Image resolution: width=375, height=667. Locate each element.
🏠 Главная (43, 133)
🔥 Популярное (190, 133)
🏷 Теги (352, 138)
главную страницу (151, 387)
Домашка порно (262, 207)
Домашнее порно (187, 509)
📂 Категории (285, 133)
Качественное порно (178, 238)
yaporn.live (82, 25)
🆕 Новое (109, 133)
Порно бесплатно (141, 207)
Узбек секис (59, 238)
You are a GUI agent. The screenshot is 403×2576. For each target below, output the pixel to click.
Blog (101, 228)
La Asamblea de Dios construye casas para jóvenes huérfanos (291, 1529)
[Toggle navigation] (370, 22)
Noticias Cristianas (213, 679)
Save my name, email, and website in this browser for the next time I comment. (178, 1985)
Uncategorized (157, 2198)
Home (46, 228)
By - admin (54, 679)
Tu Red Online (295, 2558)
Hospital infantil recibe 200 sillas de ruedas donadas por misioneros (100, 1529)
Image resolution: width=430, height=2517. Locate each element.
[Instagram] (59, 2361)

--

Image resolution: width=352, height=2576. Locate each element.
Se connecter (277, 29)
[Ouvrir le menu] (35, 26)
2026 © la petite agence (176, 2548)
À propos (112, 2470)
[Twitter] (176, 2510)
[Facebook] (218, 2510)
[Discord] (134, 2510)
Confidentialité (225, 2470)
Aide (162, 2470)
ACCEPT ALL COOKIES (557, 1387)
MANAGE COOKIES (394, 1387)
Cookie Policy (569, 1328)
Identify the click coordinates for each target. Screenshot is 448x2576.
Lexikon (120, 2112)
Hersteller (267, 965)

==

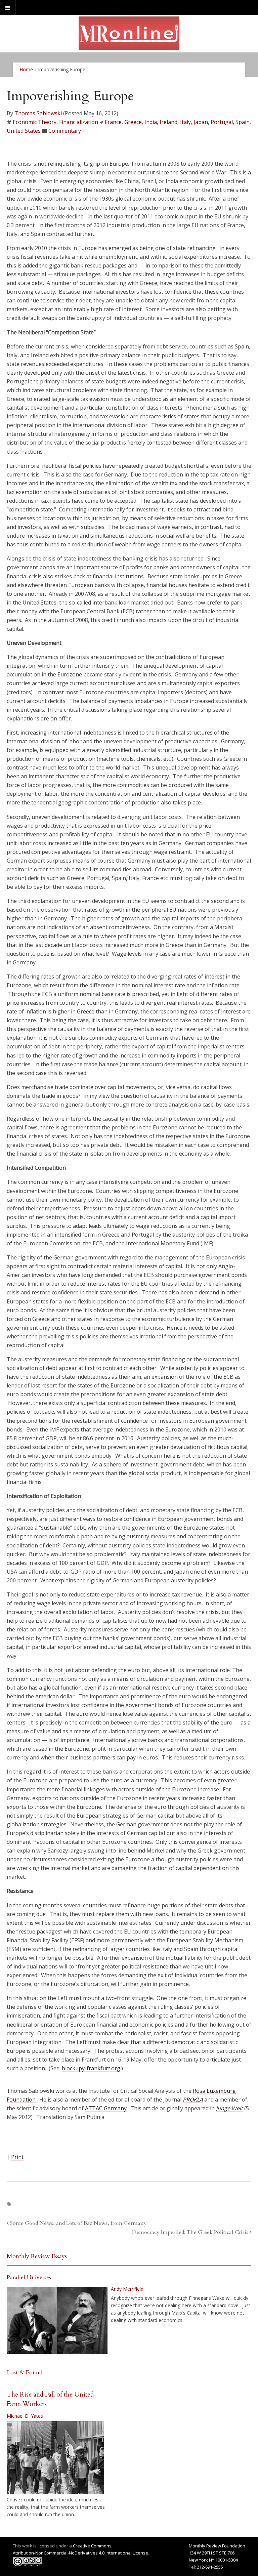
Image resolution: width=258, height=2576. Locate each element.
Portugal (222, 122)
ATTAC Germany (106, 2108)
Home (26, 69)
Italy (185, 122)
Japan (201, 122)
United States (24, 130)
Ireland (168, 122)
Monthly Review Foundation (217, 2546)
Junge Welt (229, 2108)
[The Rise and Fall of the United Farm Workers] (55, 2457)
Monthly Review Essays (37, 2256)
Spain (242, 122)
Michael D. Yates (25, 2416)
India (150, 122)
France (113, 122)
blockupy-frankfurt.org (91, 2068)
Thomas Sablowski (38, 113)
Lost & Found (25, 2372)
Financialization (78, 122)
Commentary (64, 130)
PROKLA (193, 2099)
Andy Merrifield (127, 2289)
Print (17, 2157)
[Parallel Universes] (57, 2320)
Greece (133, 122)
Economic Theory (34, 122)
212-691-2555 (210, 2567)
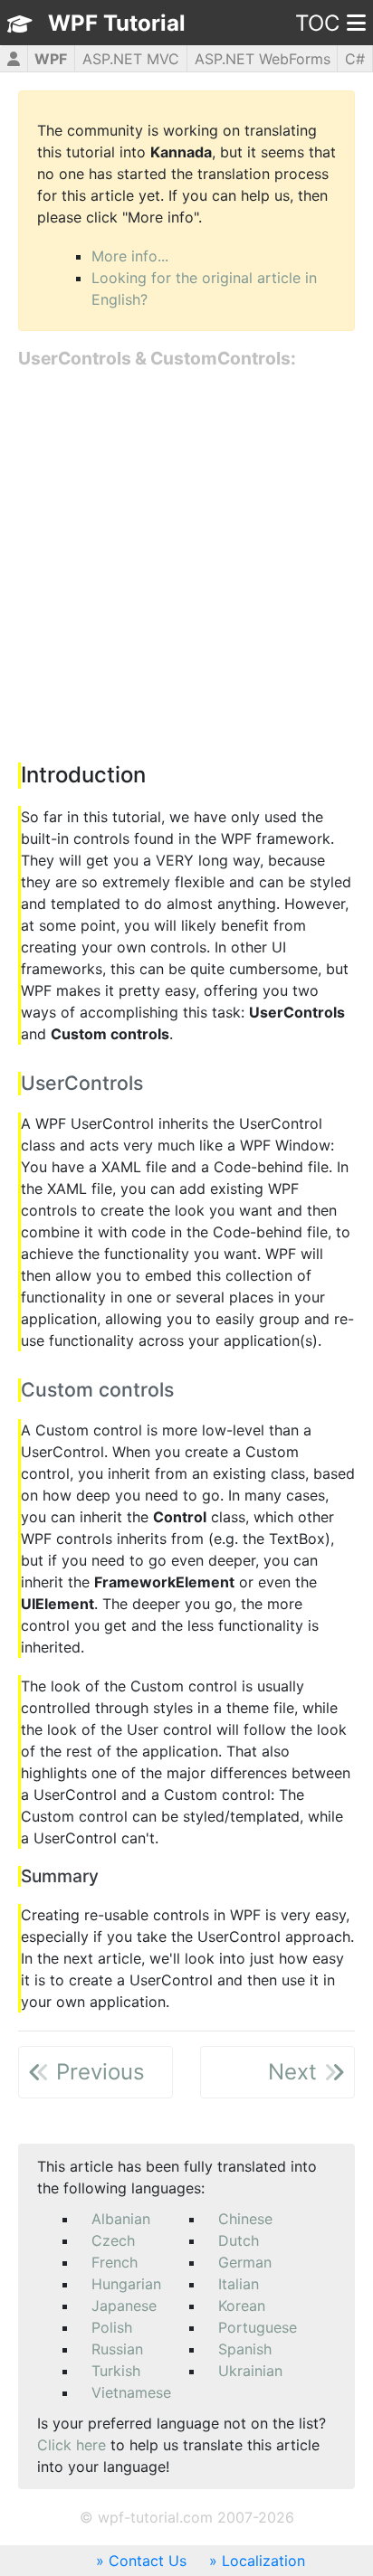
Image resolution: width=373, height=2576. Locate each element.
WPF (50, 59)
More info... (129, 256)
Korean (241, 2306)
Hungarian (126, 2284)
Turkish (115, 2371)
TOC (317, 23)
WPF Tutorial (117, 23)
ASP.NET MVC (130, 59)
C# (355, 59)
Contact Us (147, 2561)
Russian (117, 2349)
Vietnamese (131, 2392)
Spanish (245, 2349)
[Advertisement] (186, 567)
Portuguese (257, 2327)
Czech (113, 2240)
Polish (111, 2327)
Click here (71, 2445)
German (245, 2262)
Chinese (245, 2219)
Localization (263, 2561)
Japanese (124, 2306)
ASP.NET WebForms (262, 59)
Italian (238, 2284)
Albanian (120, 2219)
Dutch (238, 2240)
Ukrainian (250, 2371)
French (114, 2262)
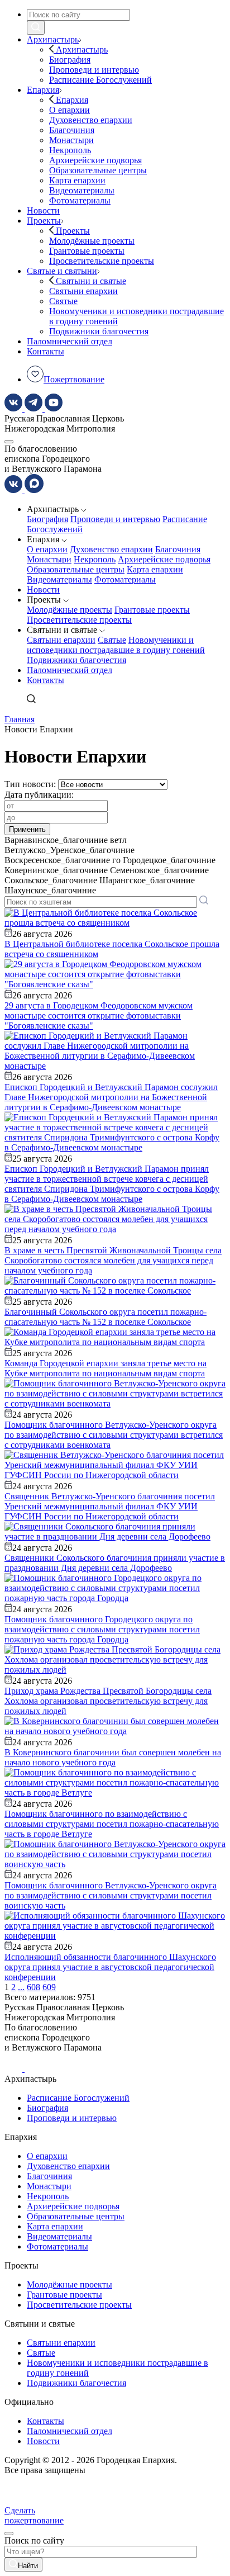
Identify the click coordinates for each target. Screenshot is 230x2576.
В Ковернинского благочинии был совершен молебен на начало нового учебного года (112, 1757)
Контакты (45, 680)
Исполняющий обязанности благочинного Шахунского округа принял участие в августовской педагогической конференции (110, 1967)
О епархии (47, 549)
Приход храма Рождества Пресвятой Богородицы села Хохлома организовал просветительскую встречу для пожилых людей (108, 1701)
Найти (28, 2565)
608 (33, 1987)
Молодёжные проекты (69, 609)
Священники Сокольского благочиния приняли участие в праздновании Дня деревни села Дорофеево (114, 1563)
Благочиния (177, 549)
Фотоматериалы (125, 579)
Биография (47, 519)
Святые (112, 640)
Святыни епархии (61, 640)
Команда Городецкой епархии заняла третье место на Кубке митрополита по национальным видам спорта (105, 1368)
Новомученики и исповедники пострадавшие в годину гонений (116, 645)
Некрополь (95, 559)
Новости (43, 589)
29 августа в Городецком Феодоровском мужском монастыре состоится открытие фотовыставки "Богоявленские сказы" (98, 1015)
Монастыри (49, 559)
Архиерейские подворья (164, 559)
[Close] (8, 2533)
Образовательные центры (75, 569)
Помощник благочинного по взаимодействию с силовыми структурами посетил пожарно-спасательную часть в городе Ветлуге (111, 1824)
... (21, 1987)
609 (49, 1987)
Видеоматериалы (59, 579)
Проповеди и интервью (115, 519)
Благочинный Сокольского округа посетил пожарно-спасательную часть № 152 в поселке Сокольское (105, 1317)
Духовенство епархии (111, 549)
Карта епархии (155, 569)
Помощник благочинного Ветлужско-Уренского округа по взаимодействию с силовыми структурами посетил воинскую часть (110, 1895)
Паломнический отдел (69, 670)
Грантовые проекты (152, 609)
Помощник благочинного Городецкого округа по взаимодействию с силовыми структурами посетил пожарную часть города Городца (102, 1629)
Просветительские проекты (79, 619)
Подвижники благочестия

» **Required work**
For this task, write out exactly the lines of the entries above, starting at the line with "Новомученики и исповедники" and ending at the line with "Грантовые проекты (152, 609)", both included, and no others.

» **Exercise response**
Новомученики и исповедники пострадавшие в годину гонений (116, 645)
Некрополь (95, 559)
Новости (43, 589)
29 августа в Городецком Феодоровском мужском монастыре состоится открытие фотовыставки "Богоявленские сказы" (98, 1015)
Монастыри (49, 559)
Архиерейские подворья (164, 559)
[Close] (8, 2533)
Образовательные центры (75, 569)
Помощник благочинного по взаимодействию с силовыми структурами посетил пожарно-спасательную часть в городе Ветлуге (111, 1824)
... (21, 1987)
609 (49, 1987)
Видеоматериалы (59, 579)
Проповеди и интервью (115, 519)
Благочинный Сокольского округа посетил пожарно-спасательную часть № 152 в поселке Сокольское (105, 1317)
Духовенство епархии (111, 549)
Карта епархии (155, 569)
Помощник благочинного Ветлужско-Уренского округа по взаимодействию с силовыми структурами посетил воинскую часть (110, 1895)
Паломнический отдел (69, 670)
Грантовые проекты (152, 609)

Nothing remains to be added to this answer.